> _TASK DIRECTIONS_
Render every line of the items below as a Markdown table with the columns Row and Line, numbering the rows in order and leaving out blank lines.

> _Collection entries_
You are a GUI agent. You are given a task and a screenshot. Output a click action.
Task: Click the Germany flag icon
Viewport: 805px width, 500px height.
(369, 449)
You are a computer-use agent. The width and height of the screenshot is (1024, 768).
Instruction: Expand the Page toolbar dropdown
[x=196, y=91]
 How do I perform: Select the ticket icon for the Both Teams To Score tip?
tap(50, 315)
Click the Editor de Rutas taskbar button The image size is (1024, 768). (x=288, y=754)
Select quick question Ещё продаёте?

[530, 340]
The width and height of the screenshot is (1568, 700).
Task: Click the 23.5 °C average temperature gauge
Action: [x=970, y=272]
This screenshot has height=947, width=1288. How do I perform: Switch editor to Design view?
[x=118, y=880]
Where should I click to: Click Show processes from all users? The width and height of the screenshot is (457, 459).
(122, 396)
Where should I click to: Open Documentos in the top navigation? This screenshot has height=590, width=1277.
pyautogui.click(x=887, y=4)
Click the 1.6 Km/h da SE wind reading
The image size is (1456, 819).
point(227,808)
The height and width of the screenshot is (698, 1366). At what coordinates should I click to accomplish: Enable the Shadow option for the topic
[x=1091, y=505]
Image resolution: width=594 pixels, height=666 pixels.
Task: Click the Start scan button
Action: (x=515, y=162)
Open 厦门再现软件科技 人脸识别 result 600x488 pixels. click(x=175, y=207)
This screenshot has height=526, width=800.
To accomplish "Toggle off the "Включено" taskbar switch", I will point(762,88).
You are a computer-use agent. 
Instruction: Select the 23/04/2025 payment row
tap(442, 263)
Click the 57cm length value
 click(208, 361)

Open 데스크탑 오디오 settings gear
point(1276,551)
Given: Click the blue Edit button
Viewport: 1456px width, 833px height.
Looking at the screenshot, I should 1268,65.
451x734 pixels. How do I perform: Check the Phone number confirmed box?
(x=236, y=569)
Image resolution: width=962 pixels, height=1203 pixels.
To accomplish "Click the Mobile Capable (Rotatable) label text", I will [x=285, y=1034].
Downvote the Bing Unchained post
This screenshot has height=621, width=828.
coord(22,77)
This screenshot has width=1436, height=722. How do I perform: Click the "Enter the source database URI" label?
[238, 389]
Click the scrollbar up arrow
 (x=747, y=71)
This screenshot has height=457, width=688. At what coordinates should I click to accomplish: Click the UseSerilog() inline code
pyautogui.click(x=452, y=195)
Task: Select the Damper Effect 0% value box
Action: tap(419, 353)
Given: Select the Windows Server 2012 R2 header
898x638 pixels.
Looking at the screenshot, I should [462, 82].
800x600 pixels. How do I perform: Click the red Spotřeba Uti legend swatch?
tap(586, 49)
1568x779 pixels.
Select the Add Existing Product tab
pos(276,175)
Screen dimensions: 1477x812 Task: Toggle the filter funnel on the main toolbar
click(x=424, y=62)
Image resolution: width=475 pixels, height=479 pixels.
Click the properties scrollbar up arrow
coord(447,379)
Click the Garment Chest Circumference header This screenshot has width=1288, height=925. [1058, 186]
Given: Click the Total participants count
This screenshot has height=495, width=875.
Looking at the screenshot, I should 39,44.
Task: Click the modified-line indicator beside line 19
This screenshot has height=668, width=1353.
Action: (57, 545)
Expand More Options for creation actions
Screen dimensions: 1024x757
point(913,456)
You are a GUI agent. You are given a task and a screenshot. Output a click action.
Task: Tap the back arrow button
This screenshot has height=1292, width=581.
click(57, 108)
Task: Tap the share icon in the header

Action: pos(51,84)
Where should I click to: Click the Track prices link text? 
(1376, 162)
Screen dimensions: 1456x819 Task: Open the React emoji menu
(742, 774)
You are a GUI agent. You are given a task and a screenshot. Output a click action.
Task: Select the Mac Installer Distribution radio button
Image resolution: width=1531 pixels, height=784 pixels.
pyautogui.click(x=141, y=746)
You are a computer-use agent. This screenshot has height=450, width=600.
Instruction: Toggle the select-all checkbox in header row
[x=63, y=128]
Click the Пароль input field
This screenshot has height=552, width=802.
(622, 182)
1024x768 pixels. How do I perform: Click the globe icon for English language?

> _OUTPUT FOR THIS EXERCISE_
| Row | Line |
|---|---|
| 1 | You are a GUI agent. You are given a task and a screenshot. Output a click action. |
| 2 | Task: Click the Germany flag icon |
| 3 | Viewport: 805px width, 500px height. |
| 4 | (369, 449) |
| 5 | You are a computer-use agent. The width and height of the screenshot is (1024, 768). |
| 6 | Instruction: Expand the Page toolbar dropdown |
| 7 | [x=196, y=91] |
| 8 |  How do I perform: Select the ticket icon for the Both Teams To Score tip? |
| 9 | tap(50, 315) |
| 10 | Click the Editor de Rutas taskbar button The image size is (1024, 768). (x=288, y=754) |
| 11 | Select quick question Ещё продаёте? |
| 12 | [530, 340] |
| 13 | The width and height of the screenshot is (1568, 700). |
| 14 | Task: Click the 23.5 °C average temperature gauge |
| 15 | Action: [x=970, y=272] |
| 16 | This screenshot has height=947, width=1288. How do I perform: Switch editor to Design view? |
| 17 | [x=118, y=880] |
| 18 | Where should I click to: Click Show processes from all users? The width and height of the screenshot is (457, 459). |
| 19 | (122, 396) |
| 20 | Where should I click to: Open Documentos in the top navigation? This screenshot has height=590, width=1277. |
| 21 | pyautogui.click(x=887, y=4) |
| 22 | Click the 1.6 Km/h da SE wind reading |
| 23 | The image size is (1456, 819). |
| 24 | point(227,808) |
| 25 | The height and width of the screenshot is (698, 1366). At what coordinates should I click to accomplish: Enable the Shadow option for the topic |
| 26 | [x=1091, y=505] |
| 27 | Image resolution: width=594 pixels, height=666 pixels. |
| 28 | Task: Click the Start scan button |
| 29 | Action: (x=515, y=162) |
| 30 | Open 厦门再现软件科技 人脸识别 result 600x488 pixels. click(x=175, y=207) |
| 31 | This screenshot has height=526, width=800. |
| 32 | To accomplish "Toggle off the "Включено" taskbar switch", I will point(762,88). |
| 33 | You are a computer-use agent.  |
| 34 | Instruction: Select the 23/04/2025 payment row |
| 35 | tap(442, 263) |
| 36 | Click the 57cm length value |
| 37 |  click(208, 361) |
| 38 | Open 데스크탑 오디오 settings gear |
| 39 | point(1276,551) |
| 40 | Given: Click the blue Edit button |
| 41 | Viewport: 1456px width, 833px height. |
| 42 | Looking at the screenshot, I should 1268,65. |
| 43 | 451x734 pixels. How do I perform: Check the Phone number confirmed box? |
| 44 | (x=236, y=569) |
| 45 | Image resolution: width=962 pixels, height=1203 pixels. |
| 46 | To accomplish "Click the Mobile Capable (Rotatable) label text", I will [x=285, y=1034]. |
| 47 | Downvote the Bing Unchained post |
| 48 | This screenshot has height=621, width=828. |
| 49 | coord(22,77) |
| 50 | This screenshot has width=1436, height=722. How do I perform: Click the "Enter the source database URI" label? |
| 51 | [238, 389] |
| 52 | Click the scrollbar up arrow |
| 53 |  (x=747, y=71) |
| 54 | This screenshot has height=457, width=688. At what coordinates should I click to accomplish: Click the UseSerilog() inline code |
| 55 | pyautogui.click(x=452, y=195) |
| 56 | Task: Select the Damper Effect 0% value box |
| 57 | Action: tap(419, 353) |
| 58 | Given: Select the Windows Server 2012 R2 header |
| 59 | 898x638 pixels. |
| 60 | Looking at the screenshot, I should [462, 82]. |
| 61 | 800x600 pixels. How do I perform: Click the red Spotřeba Uti legend swatch? |
| 62 | tap(586, 49) |
| 63 | 1568x779 pixels. |
| 64 | Select the Add Existing Product tab |
| 65 | pos(276,175) |
| 66 | Screen dimensions: 1477x812 Task: Toggle the filter funnel on the main toolbar |
| 67 | click(x=424, y=62) |
| 68 | Image resolution: width=475 pixels, height=479 pixels. |
| 69 | Click the properties scrollbar up arrow |
| 70 | coord(447,379) |
| 71 | Click the Garment Chest Circumference header This screenshot has width=1288, height=925. [1058, 186] |
| 72 | Given: Click the Total participants count |
| 73 | This screenshot has height=495, width=875. |
| 74 | Looking at the screenshot, I should 39,44. |
| 75 | Task: Click the modified-line indicator beside line 19 |
| 76 | This screenshot has height=668, width=1353. |
| 77 | Action: (57, 545) |
| 78 | Expand More Options for creation actions |
| 79 | Screen dimensions: 1024x757 |
| 80 | point(913,456) |
| 81 | You are a GUI agent. You are given a task and a screenshot. Output a click action. |
| 82 | Task: Tap the back arrow button |
| 83 | This screenshot has height=1292, width=581. |
| 84 | click(57, 108) |
| 85 | Task: Tap the share icon in the header |
| 86 | Action: pos(51,84) |
| 87 | Where should I click to: Click the Track prices link text?  |
| 88 | (1376, 162) |
| 89 | Screen dimensions: 1456x819 Task: Open the React emoji menu |
| 90 | (742, 774) |
| 91 | You are a GUI agent. You are given a task and a screenshot. Output a click action. |
| 92 | Task: Select the Mac Installer Distribution radio button |
| 93 | Image resolution: width=1531 pixels, height=784 pixels. |
| 94 | pyautogui.click(x=141, y=746) |
| 95 | You are a computer-use agent. This screenshot has height=450, width=600. |
| 96 | Instruction: Toggle the select-all checkbox in header row |
| 97 | [x=63, y=128] |
| 98 | Click the Пароль input field |
| 99 | This screenshot has height=552, width=802. |
| 100 | (622, 182) |
| 101 | 1024x768 pixels. How do I perform: Click the globe icon for English language? |